Failure to Stand Could Mean a Failure to Succeed
Several years ago upon entering my daughter’s high school guidance office for an appointment, two male students and their belongings were sprawled and strewn across all the available seating. They ignored me and continued to address each other as though no one else were present. I almost asked them to remove their jackets, backpacks, books and other paraphernalia to make room for me to sit, but I was so fascinated by their behavior that I opted to wait and see if their manners would kick in. They didn’t.
More recently, I introduced a group of college students to a dignitary. One student failed to stand up when he was introduced. This student is kind and mannerly, but apparently didn’t realize that it is an accepted practice to stand when being introduced.
Stand and Deliver
Failure to stand on certain occasions can damage your brand. Just as people will remember a poor handshake, they will also recall if you failed to stand when meeting them.
Standing shows respect for the person or persons who have approached you, as well as interest, energy, awareness and professional polish. Remaining seated in certain situations can overshadow everything else that you are doing correctly; smiling, proffering a firm handshake and / or offering a pithy comment.
It’s permissible to “half-stand” in certain circumstances, rising a few inches out of your seat. Use the half stand when you find it difficult or impossible to rise fully, such as when you are seated in a booth or boxed in behind a banquette or project / conference table, if you have risen several times from your seat at a dining table or you have items on your lap that make it difficult to stand up fully.
If you are in the middle of a conversation or have just taken a bite of food, you should excuse yourself, swallow whatever you are eating, stand up, complete your greeting, sit back down and resume or rejoin the conversation.
Unless you are disabled and physically unable to do so, following are some occasions when you should stand or half-stand:
- Upon being introduced or greeted
- Greeting someone who is joining you for dinner or another occasion
- You are called on in a lecture hall or classroom
- When you are called upon during the Q&A period after an address.
- While attending networking events (Avoid sitting alone or with the same people – get on your feet and mingle!)
- Offering your seat to others (Standing to offer your seat to the elderly, disabled, pregnant, parents with infants or children or struggling with packages is courteous and civil.)
- Saluting the American Flag, for the Pledge of Allegiance and the National Anthem (Stand and place your right hand over your heart; men should remove their hats and may hold them over their hearts. If you are not a U.S. citizen, you should stand out of respect and simply remain quiet, as you needn’t place your hand over your heart or join in unless you so desire.)
- When offering a toast (Standing to toast is the general practice unless there are ten or less seated, in which case it might be more comfortable for everyone if the person making the toast remains seated, but this is optional. When the toaster stands everyone should stand except the person or persons being toasted; the toastees should remain seated and not drink to themselves.)

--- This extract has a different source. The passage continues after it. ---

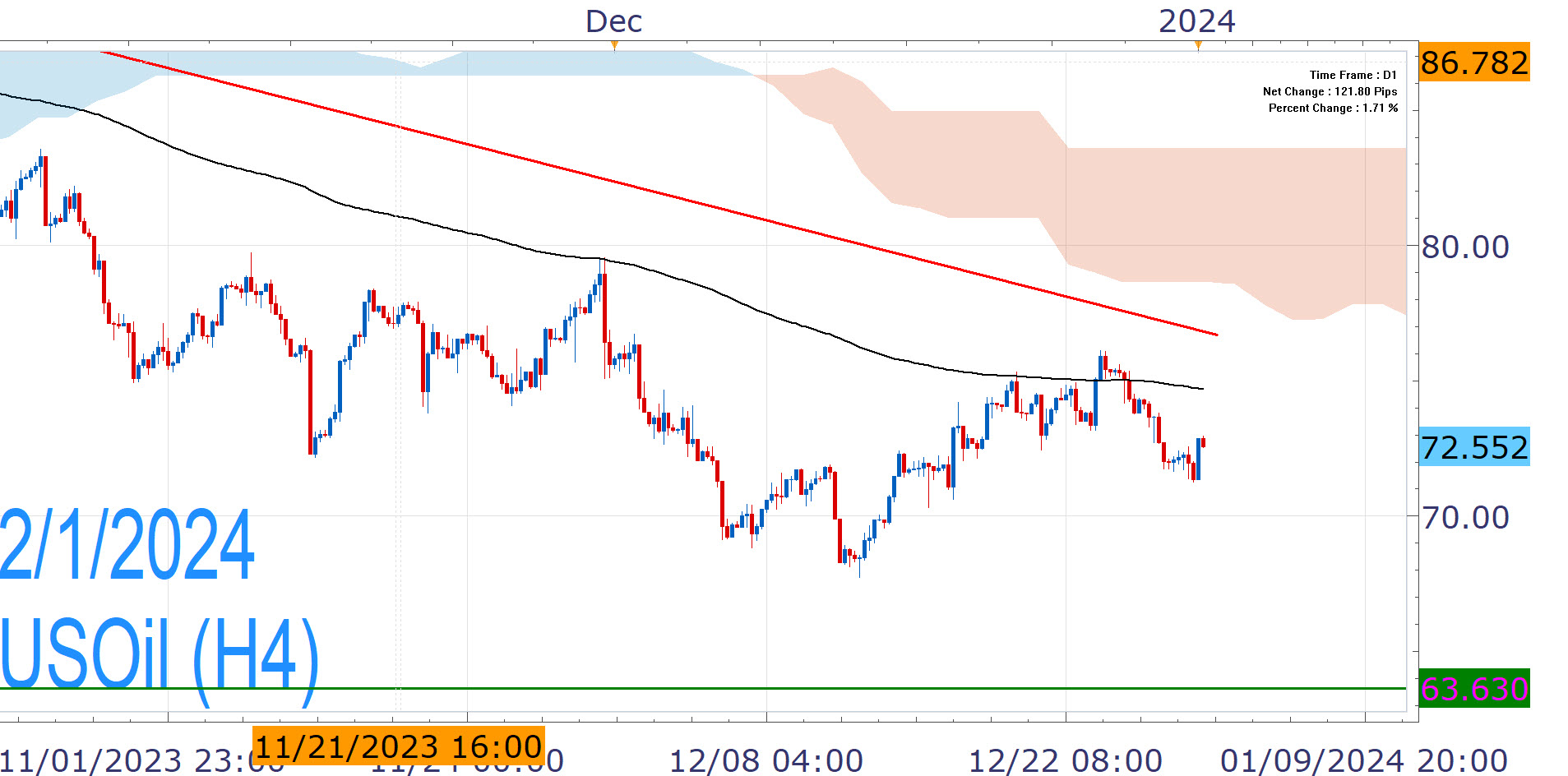Click the orange marker below Dec
Screen dimensions: 1568x776
point(614,46)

- When being acknowledged while seated in the audience (Show respect and stand up, graciously smile, nod around to the audience – including those to each side and behind you — and hold up your hand and make a little wave in reply to the acknowledgement. You need not say anything.)
- At sporting events (Stand with everyone else when important plays are made or tension is mounting, but avoid standing and blocking the view of others who are seated. If someone blocks your view, ask the person kindly if he would mind sitting so that you can see. Be considerate of others and avoid arguments.)
The Rules for Women and Men
In business, both women and men should follow the same rules for standing. At a formal social event when everyone is dressed to the nines, it’s expected that when a woman or girl approaches the dining table or stands to leave, the men and boys at the table should stand as well as a sign of courtesy and respect. Women are not expected to stand for men in a formal setting. In other less formal social settings, women may stand to greet men or women, but this is optional. In certain situations, social or professional, remember the etiquette guidelines about standing and use your best judgment.
For those confined to wheelchairs or otherwise unable to stand up for a greeting or introduction, greet them and shake hands while they are seated but keep a reasonable distance so that you do not tower over or them or cause them to strain their necks looking up at you.
Rising to — and for — the occasion will always serve you well!